When should I use a derived class facet in lieu of a base class facet?


There are a few standard base class facets in the C++ Standard library whose default behavior is dependent on the classic "C" locale (std::locale::classic()). This would make it reasonable to switch to derived class facets (aka byname facets) whose behavior depends on the locale specified at its construction if your program requires culturally-specific functionality.

For example, std::ctype provides classic "C" character classification:

§22.4.1.3.3

   static const mask* classic_table() noexcept;

Returns: A pointer to the initial element of an array of size table_size which represents the classifications of characters in the "C" locale

Does this mean that the behavior of std::ctype is functionally distinct from that of the locale to which it is installed? For instance, say I have a Japanese locale:

std::locale loc("ja_JP");

and I wanted to use a facet that performed character classification on Japanese characters.
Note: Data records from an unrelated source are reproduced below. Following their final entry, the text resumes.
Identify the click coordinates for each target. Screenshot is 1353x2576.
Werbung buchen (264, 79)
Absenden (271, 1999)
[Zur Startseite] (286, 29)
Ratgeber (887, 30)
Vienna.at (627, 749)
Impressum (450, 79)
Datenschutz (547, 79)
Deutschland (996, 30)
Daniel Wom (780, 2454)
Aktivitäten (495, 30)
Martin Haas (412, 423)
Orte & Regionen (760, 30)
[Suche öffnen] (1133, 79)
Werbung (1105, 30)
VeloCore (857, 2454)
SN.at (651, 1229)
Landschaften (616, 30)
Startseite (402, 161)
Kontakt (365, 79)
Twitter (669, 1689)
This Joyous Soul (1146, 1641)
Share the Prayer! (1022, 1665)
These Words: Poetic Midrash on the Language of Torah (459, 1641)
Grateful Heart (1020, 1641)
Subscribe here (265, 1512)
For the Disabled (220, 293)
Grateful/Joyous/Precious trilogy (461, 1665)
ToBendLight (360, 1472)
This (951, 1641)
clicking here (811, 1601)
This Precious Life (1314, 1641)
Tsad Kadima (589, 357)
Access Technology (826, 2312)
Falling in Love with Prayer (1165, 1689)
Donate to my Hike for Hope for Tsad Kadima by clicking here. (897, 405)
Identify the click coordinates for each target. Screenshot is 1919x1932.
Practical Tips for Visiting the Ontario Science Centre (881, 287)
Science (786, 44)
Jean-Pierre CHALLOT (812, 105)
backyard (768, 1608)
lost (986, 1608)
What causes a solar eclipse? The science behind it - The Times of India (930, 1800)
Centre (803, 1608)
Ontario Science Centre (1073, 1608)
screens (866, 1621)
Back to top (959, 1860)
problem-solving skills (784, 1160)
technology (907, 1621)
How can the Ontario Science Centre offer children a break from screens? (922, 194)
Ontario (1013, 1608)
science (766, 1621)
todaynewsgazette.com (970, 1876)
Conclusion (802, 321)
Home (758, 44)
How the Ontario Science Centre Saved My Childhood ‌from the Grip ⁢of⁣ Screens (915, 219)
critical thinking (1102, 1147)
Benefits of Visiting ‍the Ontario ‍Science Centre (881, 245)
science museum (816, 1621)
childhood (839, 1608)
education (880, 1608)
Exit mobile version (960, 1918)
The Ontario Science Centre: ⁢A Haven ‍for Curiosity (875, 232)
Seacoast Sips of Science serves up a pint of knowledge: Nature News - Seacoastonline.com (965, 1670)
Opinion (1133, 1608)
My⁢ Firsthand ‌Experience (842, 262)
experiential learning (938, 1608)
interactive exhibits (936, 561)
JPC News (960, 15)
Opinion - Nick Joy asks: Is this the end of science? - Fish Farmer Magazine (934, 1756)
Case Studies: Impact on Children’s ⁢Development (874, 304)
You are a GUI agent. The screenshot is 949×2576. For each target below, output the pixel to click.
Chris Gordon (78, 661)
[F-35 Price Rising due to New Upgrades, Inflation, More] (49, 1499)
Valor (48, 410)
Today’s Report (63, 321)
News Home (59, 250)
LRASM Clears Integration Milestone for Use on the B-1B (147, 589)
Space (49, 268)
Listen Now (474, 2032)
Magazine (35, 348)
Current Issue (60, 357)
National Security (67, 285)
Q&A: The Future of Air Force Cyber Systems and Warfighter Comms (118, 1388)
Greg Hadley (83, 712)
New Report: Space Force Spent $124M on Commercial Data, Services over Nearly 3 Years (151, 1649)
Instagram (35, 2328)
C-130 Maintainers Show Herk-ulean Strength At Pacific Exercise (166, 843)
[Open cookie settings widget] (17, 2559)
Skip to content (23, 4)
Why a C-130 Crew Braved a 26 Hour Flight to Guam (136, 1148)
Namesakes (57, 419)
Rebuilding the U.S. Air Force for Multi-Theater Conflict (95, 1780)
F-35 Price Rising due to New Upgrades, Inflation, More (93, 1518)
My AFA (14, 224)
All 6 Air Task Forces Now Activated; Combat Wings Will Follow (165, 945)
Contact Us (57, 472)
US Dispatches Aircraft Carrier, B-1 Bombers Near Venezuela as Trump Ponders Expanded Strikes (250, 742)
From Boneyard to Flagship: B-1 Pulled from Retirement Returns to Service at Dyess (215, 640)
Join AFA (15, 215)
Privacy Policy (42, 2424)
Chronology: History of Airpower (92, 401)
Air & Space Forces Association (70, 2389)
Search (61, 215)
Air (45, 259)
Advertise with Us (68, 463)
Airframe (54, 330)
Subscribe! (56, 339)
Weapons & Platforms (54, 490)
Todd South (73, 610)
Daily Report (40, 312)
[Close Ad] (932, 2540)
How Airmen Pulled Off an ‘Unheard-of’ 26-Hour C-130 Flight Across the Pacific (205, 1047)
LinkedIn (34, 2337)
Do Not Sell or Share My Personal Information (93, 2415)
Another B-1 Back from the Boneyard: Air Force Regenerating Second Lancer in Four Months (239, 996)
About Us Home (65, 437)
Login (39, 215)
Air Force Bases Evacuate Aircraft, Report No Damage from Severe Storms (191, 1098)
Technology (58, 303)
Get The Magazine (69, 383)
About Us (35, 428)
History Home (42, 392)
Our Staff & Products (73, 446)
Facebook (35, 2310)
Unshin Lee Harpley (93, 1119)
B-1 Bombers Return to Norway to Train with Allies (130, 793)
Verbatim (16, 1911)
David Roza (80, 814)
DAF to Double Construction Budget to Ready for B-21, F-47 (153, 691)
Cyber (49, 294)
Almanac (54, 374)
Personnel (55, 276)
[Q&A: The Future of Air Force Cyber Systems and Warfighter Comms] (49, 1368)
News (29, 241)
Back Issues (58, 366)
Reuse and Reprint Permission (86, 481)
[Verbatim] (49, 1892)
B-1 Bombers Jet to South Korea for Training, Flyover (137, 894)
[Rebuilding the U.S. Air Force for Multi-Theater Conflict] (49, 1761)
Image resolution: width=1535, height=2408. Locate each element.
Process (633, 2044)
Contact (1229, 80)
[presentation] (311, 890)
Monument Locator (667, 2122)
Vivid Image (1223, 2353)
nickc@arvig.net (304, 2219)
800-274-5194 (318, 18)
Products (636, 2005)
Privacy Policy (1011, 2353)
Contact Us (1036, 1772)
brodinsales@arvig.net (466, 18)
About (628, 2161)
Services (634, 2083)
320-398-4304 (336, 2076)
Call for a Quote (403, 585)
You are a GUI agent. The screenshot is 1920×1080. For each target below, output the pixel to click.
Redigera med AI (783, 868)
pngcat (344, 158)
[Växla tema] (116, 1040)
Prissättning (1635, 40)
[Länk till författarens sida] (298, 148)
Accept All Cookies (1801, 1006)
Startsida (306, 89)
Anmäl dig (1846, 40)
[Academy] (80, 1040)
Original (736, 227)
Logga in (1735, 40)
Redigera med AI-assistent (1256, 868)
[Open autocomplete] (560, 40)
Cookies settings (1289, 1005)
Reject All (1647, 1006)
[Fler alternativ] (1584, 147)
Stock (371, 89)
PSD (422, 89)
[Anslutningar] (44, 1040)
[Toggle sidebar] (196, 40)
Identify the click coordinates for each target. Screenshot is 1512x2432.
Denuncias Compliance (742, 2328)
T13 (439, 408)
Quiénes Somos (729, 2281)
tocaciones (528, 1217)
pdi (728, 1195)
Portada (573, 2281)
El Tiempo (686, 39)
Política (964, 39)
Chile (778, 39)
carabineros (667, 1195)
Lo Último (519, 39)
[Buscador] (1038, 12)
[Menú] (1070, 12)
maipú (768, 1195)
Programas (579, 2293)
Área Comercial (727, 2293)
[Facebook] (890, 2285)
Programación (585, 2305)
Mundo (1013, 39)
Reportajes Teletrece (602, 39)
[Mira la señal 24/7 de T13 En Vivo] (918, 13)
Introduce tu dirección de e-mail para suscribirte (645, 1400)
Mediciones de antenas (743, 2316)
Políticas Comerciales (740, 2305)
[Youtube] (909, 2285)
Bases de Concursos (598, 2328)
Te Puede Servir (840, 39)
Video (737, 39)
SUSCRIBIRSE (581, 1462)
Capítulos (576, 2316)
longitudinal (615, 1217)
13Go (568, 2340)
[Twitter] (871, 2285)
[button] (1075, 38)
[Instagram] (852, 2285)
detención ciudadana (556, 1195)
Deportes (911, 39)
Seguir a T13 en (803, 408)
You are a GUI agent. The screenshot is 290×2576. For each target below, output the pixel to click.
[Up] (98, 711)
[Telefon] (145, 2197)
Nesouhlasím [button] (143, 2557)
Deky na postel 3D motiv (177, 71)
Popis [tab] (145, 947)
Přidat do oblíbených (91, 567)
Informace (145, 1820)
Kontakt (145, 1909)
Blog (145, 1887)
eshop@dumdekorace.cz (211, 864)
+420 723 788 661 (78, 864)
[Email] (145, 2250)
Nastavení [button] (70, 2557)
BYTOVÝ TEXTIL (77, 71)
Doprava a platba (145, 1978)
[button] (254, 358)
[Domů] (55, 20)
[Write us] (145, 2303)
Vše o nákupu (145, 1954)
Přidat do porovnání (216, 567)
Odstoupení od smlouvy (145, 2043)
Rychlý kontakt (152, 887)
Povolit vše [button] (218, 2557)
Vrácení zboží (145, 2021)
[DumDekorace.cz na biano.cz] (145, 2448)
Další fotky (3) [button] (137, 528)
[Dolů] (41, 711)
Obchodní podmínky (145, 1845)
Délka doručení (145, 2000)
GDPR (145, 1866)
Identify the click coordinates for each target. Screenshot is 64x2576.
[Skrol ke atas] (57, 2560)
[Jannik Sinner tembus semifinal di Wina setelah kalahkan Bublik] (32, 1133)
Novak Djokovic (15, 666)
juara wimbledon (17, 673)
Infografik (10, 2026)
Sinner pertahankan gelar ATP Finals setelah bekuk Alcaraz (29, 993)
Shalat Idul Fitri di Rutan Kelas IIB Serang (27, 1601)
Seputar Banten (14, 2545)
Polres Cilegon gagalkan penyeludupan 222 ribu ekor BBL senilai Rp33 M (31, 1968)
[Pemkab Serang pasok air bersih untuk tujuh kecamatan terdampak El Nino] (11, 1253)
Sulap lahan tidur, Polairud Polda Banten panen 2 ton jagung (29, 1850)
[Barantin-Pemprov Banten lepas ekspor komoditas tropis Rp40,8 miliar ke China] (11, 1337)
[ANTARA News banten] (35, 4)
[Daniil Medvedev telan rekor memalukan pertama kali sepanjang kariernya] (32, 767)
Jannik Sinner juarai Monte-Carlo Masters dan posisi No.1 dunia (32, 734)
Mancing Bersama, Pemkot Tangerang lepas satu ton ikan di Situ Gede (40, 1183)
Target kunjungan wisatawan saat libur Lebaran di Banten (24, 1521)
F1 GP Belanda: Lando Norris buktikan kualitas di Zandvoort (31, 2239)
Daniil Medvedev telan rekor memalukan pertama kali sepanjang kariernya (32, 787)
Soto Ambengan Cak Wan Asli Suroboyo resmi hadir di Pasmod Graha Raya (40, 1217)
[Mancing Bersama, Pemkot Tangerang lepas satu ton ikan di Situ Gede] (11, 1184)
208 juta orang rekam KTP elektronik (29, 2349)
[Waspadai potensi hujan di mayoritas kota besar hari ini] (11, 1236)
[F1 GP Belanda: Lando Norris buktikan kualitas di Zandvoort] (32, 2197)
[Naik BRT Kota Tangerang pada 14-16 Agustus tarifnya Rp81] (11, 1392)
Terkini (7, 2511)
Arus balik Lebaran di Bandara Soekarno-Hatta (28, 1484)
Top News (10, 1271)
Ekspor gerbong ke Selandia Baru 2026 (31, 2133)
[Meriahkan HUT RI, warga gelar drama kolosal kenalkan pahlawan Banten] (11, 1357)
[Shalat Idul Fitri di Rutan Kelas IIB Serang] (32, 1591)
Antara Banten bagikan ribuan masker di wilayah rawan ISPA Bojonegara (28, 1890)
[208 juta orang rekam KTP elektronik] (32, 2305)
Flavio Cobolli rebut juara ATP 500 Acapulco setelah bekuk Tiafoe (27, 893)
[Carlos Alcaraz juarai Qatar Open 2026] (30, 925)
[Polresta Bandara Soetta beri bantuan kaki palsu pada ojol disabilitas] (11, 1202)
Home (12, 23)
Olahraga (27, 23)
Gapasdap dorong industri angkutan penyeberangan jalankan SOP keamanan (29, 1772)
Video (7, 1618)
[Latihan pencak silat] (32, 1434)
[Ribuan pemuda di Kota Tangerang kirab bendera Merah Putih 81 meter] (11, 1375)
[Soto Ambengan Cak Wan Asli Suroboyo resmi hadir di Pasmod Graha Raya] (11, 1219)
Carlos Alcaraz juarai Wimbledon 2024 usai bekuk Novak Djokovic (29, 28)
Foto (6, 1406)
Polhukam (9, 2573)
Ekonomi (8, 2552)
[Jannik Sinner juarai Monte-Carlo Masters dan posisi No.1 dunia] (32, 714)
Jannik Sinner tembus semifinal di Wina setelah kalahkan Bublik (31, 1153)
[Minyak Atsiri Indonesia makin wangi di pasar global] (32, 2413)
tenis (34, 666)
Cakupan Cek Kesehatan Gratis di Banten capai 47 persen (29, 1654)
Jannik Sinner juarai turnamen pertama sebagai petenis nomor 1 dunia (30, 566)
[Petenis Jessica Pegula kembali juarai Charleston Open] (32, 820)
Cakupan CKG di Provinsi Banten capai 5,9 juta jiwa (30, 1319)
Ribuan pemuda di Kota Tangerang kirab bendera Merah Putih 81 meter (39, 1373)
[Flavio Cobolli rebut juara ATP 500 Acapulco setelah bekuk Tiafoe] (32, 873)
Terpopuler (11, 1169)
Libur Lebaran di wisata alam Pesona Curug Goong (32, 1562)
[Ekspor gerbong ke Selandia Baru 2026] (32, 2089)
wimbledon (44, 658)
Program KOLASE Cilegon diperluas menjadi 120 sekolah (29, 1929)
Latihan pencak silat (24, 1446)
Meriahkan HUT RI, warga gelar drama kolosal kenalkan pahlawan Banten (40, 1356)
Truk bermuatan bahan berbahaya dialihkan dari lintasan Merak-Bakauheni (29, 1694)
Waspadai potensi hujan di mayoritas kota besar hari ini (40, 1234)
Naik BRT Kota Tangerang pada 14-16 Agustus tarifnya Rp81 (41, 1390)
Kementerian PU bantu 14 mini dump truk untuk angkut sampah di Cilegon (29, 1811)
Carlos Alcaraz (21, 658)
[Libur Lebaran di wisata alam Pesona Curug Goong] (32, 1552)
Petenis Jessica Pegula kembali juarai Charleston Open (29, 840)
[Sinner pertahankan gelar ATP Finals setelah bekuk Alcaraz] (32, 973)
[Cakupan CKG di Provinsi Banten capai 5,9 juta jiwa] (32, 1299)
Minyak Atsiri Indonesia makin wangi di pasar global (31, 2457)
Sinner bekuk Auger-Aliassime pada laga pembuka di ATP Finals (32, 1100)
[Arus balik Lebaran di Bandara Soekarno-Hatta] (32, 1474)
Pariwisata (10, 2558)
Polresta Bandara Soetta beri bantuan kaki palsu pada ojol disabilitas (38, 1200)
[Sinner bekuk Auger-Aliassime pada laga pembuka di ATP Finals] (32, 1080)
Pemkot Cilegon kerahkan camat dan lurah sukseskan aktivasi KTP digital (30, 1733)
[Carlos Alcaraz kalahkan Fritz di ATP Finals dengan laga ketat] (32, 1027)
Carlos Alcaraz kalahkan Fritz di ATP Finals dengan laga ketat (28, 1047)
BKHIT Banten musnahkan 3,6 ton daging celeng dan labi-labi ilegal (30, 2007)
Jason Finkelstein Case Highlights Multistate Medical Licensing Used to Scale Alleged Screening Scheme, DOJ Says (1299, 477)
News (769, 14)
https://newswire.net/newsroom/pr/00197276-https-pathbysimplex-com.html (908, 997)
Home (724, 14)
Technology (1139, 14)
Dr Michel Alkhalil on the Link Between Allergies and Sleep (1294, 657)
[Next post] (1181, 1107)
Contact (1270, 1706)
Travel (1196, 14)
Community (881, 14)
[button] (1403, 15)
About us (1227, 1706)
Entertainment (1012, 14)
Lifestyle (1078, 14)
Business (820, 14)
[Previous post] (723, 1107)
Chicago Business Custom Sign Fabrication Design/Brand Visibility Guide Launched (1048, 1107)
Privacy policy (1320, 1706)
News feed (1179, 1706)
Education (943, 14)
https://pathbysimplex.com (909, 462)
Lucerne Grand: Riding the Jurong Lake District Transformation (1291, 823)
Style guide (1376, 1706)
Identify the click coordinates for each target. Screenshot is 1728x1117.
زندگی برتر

Character classification is what std::ctype is for:

auto& f = std::use_facet<std::ctype<char>>(loc);

Will f's ctype methods classify characters based on the Japanese locale, or the classic "C" one? My first guess is the "C" locale based on the Standard quote above, but in fact it is the Japanese locale. I'm wondering why the quote doesn't agree with what is happening here.

Here are my questions:

  • Why does the Standard say that ctype performs "C" character classification when ctype actually classifies based on the locale with which it is being used?

  • Since the above is true, where do derived class facets come in? Why should I use a derived class facet when the base class already uses the locale I want?


Solution

  • Only the default-constructed std::ctype<char> facet uses classic_table for its classification. The facet obtained from the system-provided "ja_JP" is not an example of that.

    When talking about derived facets, people generally refer to user-defined facets that are derived from std::ctype and the like, not the system-providedbyname facets. You may use a derived ctype facet if you want to redefine some character class, for example, to treat commas as whitespace to parse a comma-separated input stream, or stop treating spaces and tabs as whitespace, to parse a stream line-by-line.